One indication of the overall excellence throughout 2011 was that early last year, the Actors Playhouse production of August: Osage County was so impressive that many observers expected the family dysfunction drama would take every award it was nominated for. In fact, the Coral Gables production was shut out Monday.
Palm Beach ArtsPaper declared that Palm Beach theaters "triumphed" at the Awards.
Most of the best in South Florida’s professional theater last year happened in Palm Beach County.

That is the impression left by the 36th annual Carbonell Awards for theater excellence in the region, presented Monday evening at the Broward Center for the Performing Arts in Fort Lauderdale.
The Shiny Sheet, which can barely haul itself off the island of Palm Beach, notes that Dramaworks "captured" three Carbonells, as if William Hayes and J. Barry Lewis had laid out a trap or something.  We guess you don't get much of the flavor of the event when you don't bother to attend.

Arts America  didn't use any adjectives in its headline, which we find refreshing.

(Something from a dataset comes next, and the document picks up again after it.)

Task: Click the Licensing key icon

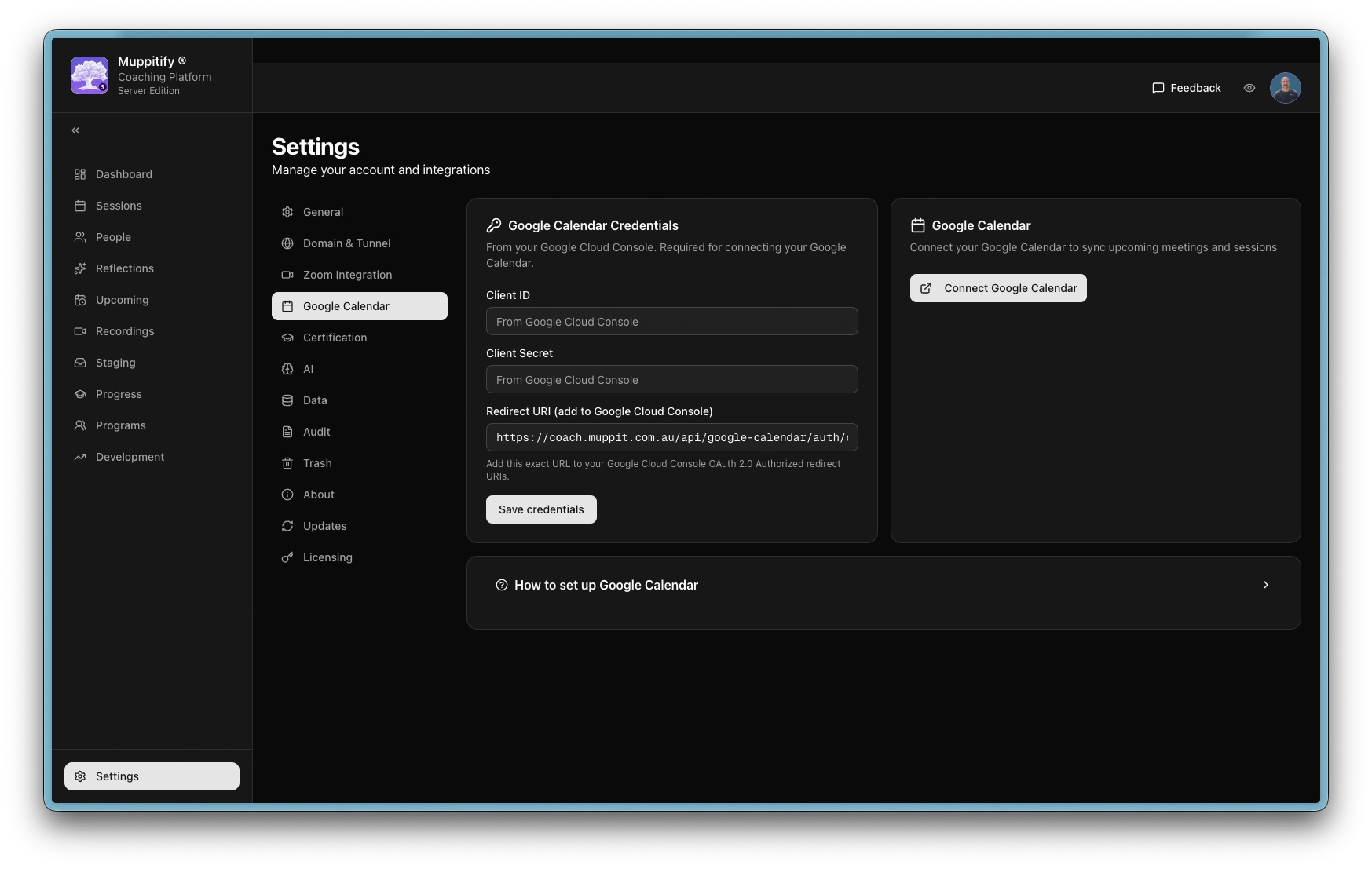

Miami Artzine's subhead was "Hugs, Kisses, and a Smack Upside the Head."
A pleasure it was, too, watching the various awards presenters.   Glorying in their moments on stage, some were cool, just right thank you, some were hesitant when faced with words without the hyphens between the syllables, some were an endless stream of facts, figures and emotionless statements, birthing tiny Excel pages of boredom that scuttled across the stage on tiny Excel legs.  Others were beyond the pale as they descended into an embarrassment for all.  The joys and sorrows of  live theatre.
The most staid headline so far is from TheatreMania, which doesn't have a horse in the race.

On The Losses

We're not talking about the ones who didn't take home a golden egg - BTW, the wonderful bronze statuettes created by Manuel Carbonell have returned to the ceremony - but of the people and organizations that have fallen by the wayside in the last year.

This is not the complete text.